Mis sur la sellette, le Fidesz du Premier ministre hongrois Viktor Orbán a claqué la porte du Parti Populaire Européen (PPE) ce mercredi.
Le feuilleton semble connaître son épilogue. Le journal porte-voix de la droite hongroise, le Magyar Nemzet, a annoncé ce matin le départ du parti de Viktor Orbán du groupe parlementaire du PPE, confirmé par la vice-présidente du Fidesz, Katalin Novák.
« Nous ne laisserons pas nos eurodéputés être bâillonnés ou entravés dans leur capacité à représenter leurs électeurs. […] Par conséquent, après l’adoption des nouvelles règles dans le groupe PPE, le Fidesz a décidé de quitter le groupe », a twitté Katalin Novák.
Dans une lettre ouverte adressée au Président du Groupe PPE au parlement européen, Manfred Weber, Viktor Orbán qualifie le vote du PPE de « manœuvre clairement hostile à l’encontre du Fidesz » et ajoute qu’il s’agit d’une décision « antidémocratique, injuste et inacceptable ».
Cette décision fait suite au vote, mercredi à 9h30 à Bruxelles, en faveur d’un changement de fonctionnement, proposé le 26 février par Manfred Weber, facilitant les règles de suspension et d’éviction d’un parti membre. Le résultat est sans appel : 148 membres ont voté pour, 28 contre et 4 se sont abstenus.Viktor Orbán avait prévenu, dans une lettre ouverte à Manfred Weber le 28 février, que son parti quitterait immédiatement la grande formation de droite si les règles proposées étaient adoptées.
We will not let our MEPs be silenced or limited in their capacity to represent our voters. Tackling the pandemic and saving lives remains our number one priority. Therefore, following the adoption of new rules in the @EPPGroup, #Fidesz has decided to leave the Group. pic.twitter.com/WSx1PmtKQ8
— Katalin Novák (@KatalinNovakMP) March 3, 2021
Un différend qui remonte à 2019
C’était il y a quasiment deux ans. En mars 2019, le gouvernement hongrois décidait de lancer une de ces campagnes d’affichage dont il a le secret. Cette fois, aux côtés de l’habituel George Soros se trouvait Jean-Claude Juncker, alors président de la Commission européenne issu du PPE. Sous leurs visages ricanants s’affichaient des slogans hostiles à Bruxelles – des attaques difficilement tolérables par le PPE.
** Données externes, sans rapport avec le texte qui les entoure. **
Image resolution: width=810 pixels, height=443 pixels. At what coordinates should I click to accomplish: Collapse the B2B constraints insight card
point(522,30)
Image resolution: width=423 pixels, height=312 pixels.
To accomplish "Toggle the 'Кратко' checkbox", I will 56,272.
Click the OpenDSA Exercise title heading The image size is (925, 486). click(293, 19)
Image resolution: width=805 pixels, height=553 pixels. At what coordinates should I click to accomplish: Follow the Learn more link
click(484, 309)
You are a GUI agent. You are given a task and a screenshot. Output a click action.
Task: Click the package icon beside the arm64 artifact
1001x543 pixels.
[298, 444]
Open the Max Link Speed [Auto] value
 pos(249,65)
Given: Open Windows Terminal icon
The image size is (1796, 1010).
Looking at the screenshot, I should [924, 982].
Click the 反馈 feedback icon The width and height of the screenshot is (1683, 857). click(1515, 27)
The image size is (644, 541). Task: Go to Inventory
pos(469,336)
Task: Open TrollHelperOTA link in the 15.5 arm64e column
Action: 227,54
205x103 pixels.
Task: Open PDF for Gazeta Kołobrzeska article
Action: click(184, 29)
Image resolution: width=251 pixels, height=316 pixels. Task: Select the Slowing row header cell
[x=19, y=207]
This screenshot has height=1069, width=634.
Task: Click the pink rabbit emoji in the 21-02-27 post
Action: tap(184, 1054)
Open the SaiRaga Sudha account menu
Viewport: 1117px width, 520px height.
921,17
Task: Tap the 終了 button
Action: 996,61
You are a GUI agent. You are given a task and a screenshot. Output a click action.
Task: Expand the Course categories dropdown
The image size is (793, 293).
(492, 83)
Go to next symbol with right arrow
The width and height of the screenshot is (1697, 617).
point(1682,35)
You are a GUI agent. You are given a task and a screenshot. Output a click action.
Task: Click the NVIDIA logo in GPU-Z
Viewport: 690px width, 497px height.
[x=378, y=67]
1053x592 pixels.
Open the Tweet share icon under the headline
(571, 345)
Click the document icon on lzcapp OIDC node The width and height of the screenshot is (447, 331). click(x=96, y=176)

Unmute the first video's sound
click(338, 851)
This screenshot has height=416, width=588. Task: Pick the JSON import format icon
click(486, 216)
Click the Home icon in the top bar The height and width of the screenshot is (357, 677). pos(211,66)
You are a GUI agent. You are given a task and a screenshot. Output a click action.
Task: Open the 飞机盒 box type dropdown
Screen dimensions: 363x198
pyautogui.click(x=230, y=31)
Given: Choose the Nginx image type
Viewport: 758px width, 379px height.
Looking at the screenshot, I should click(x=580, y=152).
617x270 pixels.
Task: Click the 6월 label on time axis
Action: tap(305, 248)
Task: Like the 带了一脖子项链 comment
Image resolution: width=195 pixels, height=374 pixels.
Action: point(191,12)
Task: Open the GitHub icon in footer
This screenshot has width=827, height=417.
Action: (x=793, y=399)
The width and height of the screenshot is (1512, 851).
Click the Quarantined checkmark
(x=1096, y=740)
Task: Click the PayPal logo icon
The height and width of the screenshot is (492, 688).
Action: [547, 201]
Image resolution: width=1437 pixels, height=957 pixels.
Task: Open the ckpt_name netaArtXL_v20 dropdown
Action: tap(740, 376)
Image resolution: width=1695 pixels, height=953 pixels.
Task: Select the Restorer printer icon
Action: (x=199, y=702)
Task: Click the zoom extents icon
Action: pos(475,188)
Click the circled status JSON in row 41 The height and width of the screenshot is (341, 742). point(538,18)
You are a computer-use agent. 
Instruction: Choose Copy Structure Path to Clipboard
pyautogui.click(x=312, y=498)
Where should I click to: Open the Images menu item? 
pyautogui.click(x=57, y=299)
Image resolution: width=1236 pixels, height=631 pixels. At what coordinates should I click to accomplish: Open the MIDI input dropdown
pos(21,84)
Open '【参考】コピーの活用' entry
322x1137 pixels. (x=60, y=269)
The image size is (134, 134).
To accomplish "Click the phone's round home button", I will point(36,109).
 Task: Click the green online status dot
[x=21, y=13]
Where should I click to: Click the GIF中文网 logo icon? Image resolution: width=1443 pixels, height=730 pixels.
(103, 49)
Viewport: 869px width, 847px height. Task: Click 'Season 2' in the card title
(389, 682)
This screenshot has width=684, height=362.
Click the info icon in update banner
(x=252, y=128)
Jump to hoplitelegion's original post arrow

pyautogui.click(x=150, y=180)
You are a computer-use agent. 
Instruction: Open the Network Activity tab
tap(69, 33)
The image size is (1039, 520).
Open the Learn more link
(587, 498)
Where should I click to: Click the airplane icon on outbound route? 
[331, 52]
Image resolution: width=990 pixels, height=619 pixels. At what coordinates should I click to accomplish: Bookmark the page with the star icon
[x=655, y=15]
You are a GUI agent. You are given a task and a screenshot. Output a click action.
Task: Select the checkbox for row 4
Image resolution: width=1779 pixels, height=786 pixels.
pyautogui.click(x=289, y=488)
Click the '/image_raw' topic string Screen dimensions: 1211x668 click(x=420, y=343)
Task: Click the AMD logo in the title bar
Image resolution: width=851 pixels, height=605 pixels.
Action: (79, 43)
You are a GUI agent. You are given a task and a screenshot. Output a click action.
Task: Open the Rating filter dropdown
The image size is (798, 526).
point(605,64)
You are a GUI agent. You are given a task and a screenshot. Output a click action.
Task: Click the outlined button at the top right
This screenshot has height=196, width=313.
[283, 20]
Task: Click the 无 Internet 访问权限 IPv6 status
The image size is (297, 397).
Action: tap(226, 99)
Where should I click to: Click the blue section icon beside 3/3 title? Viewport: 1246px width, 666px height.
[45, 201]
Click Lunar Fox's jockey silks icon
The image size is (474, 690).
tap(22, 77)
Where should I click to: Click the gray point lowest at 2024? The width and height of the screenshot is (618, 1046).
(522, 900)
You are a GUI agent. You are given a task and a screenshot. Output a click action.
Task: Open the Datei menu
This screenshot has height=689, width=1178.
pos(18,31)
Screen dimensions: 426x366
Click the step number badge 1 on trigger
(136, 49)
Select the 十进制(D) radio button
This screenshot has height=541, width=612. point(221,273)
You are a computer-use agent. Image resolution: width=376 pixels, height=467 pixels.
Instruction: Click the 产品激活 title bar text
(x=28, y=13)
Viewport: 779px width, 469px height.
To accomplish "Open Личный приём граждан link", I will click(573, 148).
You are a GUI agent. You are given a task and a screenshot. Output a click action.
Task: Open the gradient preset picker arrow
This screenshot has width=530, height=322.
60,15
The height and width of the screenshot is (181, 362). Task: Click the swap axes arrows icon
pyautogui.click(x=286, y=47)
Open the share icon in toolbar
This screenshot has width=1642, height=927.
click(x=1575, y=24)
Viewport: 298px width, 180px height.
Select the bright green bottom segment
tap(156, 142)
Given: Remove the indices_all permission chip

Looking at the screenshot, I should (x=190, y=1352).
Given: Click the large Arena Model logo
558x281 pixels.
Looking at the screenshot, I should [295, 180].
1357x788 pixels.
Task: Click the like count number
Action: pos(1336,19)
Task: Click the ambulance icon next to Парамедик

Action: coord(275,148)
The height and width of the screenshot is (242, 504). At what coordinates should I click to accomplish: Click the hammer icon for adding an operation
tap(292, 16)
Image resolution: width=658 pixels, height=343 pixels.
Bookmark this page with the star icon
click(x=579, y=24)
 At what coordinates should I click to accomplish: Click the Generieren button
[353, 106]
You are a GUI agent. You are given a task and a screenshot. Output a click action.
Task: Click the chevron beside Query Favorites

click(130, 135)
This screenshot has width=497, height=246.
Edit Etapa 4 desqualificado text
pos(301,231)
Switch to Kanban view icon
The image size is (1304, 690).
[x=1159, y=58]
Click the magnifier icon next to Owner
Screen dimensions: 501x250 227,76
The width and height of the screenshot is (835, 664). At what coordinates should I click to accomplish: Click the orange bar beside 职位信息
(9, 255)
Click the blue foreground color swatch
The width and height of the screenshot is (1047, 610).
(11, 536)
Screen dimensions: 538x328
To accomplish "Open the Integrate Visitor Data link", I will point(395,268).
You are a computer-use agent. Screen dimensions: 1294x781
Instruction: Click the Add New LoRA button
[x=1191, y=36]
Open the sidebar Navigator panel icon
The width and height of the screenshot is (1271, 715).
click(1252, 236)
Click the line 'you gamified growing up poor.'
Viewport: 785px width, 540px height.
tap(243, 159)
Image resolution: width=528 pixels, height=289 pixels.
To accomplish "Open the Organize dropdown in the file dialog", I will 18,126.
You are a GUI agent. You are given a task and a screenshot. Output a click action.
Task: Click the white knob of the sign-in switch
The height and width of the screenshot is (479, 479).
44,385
Manfred Weber avait conditionné le maintien du Fidesz à trois choses : des excuses immédiates, l’arrêt des attaques contre l’Université d’Europe centrale et la fin du Bruxelles bashing en Hongrie. Finalement, des excuses et le retrait des affiches auront suffi : le Fidesz n’est pas exclu, seulement suspendu, et le parti se débarrasse du problème en annonçant le régler une bonne fois pour toutes après les élections européennes. De ce compromis qui ne satisfait personne tout en arrangeant tout le monde, c’est bien le Fidesz qui sortait gagnant. Aussi, après l’exil de l’Université d’Europe centrale à Vienne, le Bruxelles bashing poursuivait son cours.
Le Fidesz a même paru en sortir renforcé. Pour de nombreux observateurs, Viktor Orbán n’est pas étranger à l’éviction de Manfred Weber de la course à la présidence de la Commission européenne. Puis, l’impuissance de Donald Tusk, fraîchement élu à la tête du PPE et adversaire politique déclaré d’Orbán, renforçait également l’impression d’impunité du Premier ministre hongrois et de son parti.
Las, un sérieux coup est porté au Fidesz avec le scandale József Szájer, une personnalité historique et influente au sein du Fidesz, l’homme de terrain d’Orbán à Bruxelles. Après sa démission, Orbán a subi d’autres défections dans ses rangs bruxellois. Judit Varga a définitivement quitté la Belgique pour se concentrer sur son portefeuille de ministre, tandis que Péter Gottfried, décrit comme un homme de l’ombre important du Fidesz dans la politique européenne, a aussi rejoint Budapest pour ne travailler qu’au sein du Conseil Monétaire Hongrois. Enfin, le Fidesz doit aussi se passer de Tamás Deutsch, le chef de la délégation Fidesz-KDNP au parlement européen, qui avait jeté de l’huile sur le feu en comparant Manfred Weber à la Gestapo.
La question se pose maintenant de savoir quelle famille va rejoindre le Fidesz. Selon l’hypothèse la plus probable, le Fidesz pourrait rejoindre le Parti des conservateurs et réformistes auquel appartient le Droit et justice (PiS) polonais. Une récente lettre adressée par Viktor Orbán à Giorgia Meloni, qui dirige le parti italien Frères d’Italie (Fratelli d’Italia), accrédite cette hypothèse.